As it is usual in Allen's movies, there are coincidences galore with chance encounters that reunite old friends and current acquaintances, but the story remains believable all the time. One of the most notable aspects of the film is the outstanding cast, with Rowland playing her role to perfection and other renowned actors and actresses adding their fair share. The performance of Gene Hackman is praiseworthy, and even though his participation is fairly brief, he leaves a lasting impression. If you have not seen any films by Woody Allen, this one is as good a place as any to start."
AWESOME is an understatement...
Jack-O-Lantern | San Francisco, CA | 12/15/2001
(5 out of 5 stars)
"This is an absolutely awe-inspiring film from Woody Allen.
Not in any way a lighthearted romp, this is rather a soul-wrenching film which literally forced me to re-evaluate my life, as it does on each subsequent viewing (of which there have been many).
Not giving away any plot details, suffice it to say that Gena Rowlands is simply magnificent here. In a mere 80+ minutes, you will be convinced, as am I, that this is one of our greatest living actresses and a true legend (for another great Rowlands performance, do not miss Cassavettes' earlier "A Woman Under the Influence").
If you are in any way thoughtful and/or introspective about your life and what you've accomplished (or haven't accomplished), do NOT miss this. Also: be prepared to look at yourself not as you perceive yourself, but rather as OTHERS see you, which (for me anyway) was very disconcerting but also extremely enlightening.
This is one of a handful of truly great modern dramatic films which literally raised the bar for all filmmakers to come."
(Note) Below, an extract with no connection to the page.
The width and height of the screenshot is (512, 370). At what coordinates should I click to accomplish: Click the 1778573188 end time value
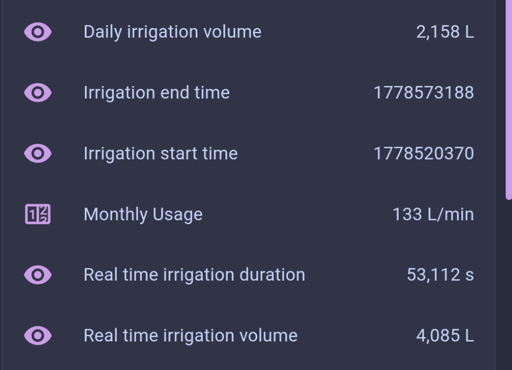pyautogui.click(x=424, y=93)
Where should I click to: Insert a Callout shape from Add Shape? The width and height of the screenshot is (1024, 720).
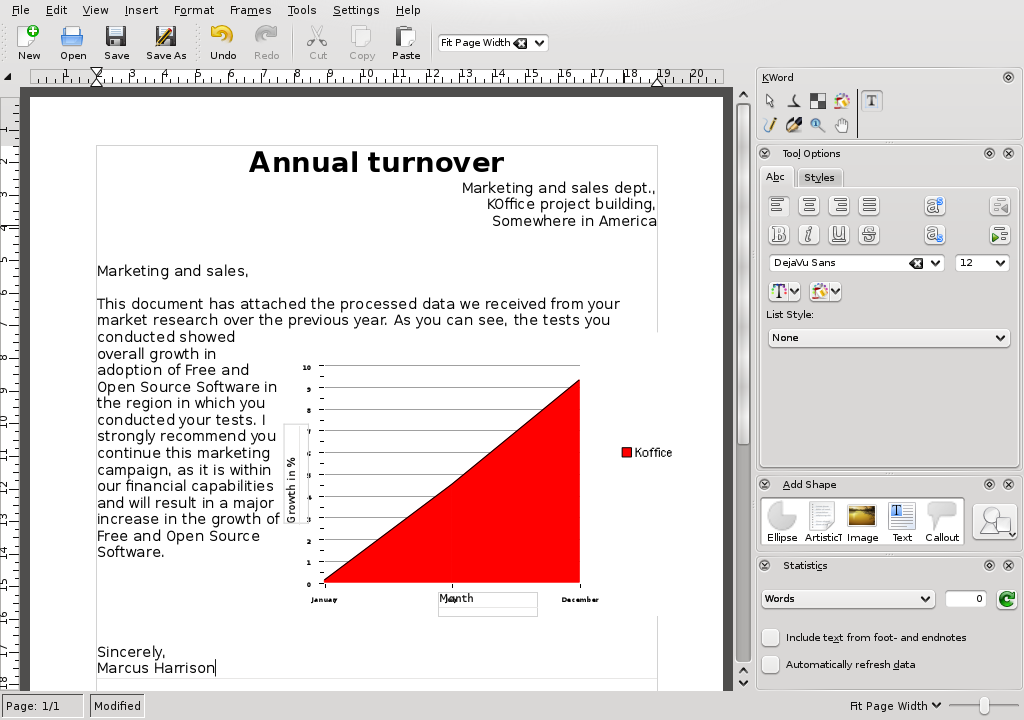coord(941,519)
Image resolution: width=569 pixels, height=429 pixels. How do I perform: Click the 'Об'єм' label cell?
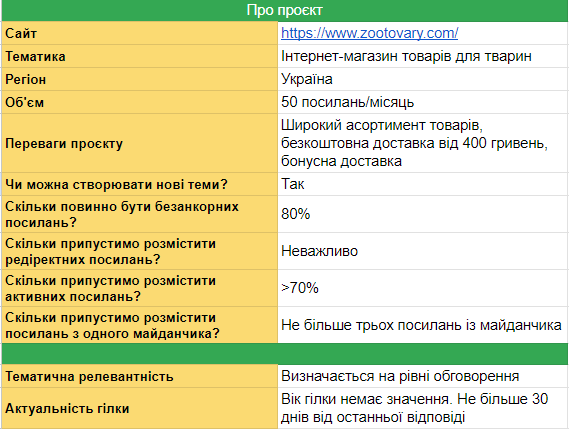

Gena Rowlands and Sandy Dennis--Legends
Collin Kelley | Atlanta, Georgia United States | 11/26/2001
(5 out of 5 stars)
"I think I may have reviewed the video version of this, but it won't hurt to review it again. The extras on this DVD are fairly useless, but who cares? It's just fantastic to have a sharp digital copy of this classic film. It's my favorite by Woody Allen (just behind Interiors, Crimes and Misdemeanors and Annie Hall). Of course THE reason to watch this film is the great Gena Rowlands and Sandy Dennis. Yes, folks, it's dark and depressing and sometimes painful to watch. The dialogue could have been tweaked, but my, oh, my when it works it is devastating. The encounter between Rowlands and Dennis (who play estranged friends) at a bar is one of the best written and acted scenes ever committed to celuloid. This was Sandy Dennis' last film and she tears through that moment with such visceral rage. The complexity of this one scene reverberates throughout the film. Rowland's character, Marion, is a by-the-book, emotionally cold college professor. Through wonderfully observed flashbacks (that defy time and logic really)we discover that Marion was once a passionate artist and student and now all that is buried under a thick layer of delusion. Her life and the things happening around her are not what they seem, but she is has deluded herself for so long that it all slips by her. The supporting work here is, of course top notch. Gene Hackman is brilliant as a man who once loved Marion, Ian Holme is letter perfect as her proper husband, Betty Buckley has a one scene cameo that sets the tone early on for much of the story. One of the best movies ever made."